**WHAT THIS TASK INVOLVES**
Print every entry again, precisely as written.

**RECORDED DATA**
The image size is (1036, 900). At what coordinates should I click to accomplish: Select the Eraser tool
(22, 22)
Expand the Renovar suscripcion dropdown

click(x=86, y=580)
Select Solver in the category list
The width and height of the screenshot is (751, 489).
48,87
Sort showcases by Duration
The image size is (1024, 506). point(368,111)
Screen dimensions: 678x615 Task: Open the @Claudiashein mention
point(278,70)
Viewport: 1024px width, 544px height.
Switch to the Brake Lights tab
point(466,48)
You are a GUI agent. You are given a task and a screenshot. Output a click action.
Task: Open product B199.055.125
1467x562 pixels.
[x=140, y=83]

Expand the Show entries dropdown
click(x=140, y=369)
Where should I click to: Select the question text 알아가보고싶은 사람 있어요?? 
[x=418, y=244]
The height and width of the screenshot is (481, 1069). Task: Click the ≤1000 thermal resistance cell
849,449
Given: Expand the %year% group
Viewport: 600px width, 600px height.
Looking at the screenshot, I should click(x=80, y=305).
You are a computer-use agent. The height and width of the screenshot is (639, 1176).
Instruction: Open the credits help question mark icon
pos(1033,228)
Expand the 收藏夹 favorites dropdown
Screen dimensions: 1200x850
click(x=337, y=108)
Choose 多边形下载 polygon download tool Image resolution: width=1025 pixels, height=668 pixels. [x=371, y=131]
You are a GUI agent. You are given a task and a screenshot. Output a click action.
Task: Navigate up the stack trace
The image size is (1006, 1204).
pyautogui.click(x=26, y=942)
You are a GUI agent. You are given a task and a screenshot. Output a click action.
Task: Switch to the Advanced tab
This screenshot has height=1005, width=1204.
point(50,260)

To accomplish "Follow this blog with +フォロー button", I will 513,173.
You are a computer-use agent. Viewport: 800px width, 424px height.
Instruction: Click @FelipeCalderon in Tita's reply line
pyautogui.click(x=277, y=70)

**TASK RESULT**
The image size is (1036, 900). At what coordinates should I click to accomplish: Select the Eraser tool
(22, 22)
Expand the Renovar suscripcion dropdown

click(x=86, y=580)
Select Solver in the category list
The width and height of the screenshot is (751, 489).
48,87
Sort showcases by Duration
The image size is (1024, 506). point(368,111)
Screen dimensions: 678x615 Task: Open the @Claudiashein mention
point(278,70)
Viewport: 1024px width, 544px height.
Switch to the Brake Lights tab
point(466,48)
You are a GUI agent. You are given a task and a screenshot. Output a click action.
Task: Open product B199.055.125
1467x562 pixels.
[x=140, y=83]

Expand the Show entries dropdown
click(x=140, y=369)
Where should I click to: Select the question text 알아가보고싶은 사람 있어요?? 
[x=418, y=244]
The height and width of the screenshot is (481, 1069). Task: Click the ≤1000 thermal resistance cell
849,449
Given: Expand the %year% group
Viewport: 600px width, 600px height.
Looking at the screenshot, I should click(x=80, y=305).
You are a computer-use agent. The height and width of the screenshot is (639, 1176).
Instruction: Open the credits help question mark icon
pos(1033,228)
Expand the 收藏夹 favorites dropdown
Screen dimensions: 1200x850
click(x=337, y=108)
Choose 多边形下载 polygon download tool Image resolution: width=1025 pixels, height=668 pixels. [x=371, y=131]
You are a GUI agent. You are given a task and a screenshot. Output a click action.
Task: Navigate up the stack trace
The image size is (1006, 1204).
pyautogui.click(x=26, y=942)
You are a GUI agent. You are given a task and a screenshot. Output a click action.
Task: Switch to the Advanced tab
This screenshot has height=1005, width=1204.
point(50,260)

To accomplish "Follow this blog with +フォロー button", I will 513,173.
You are a computer-use agent. Viewport: 800px width, 424px height.
Instruction: Click @FelipeCalderon in Tita's reply line
pyautogui.click(x=277, y=70)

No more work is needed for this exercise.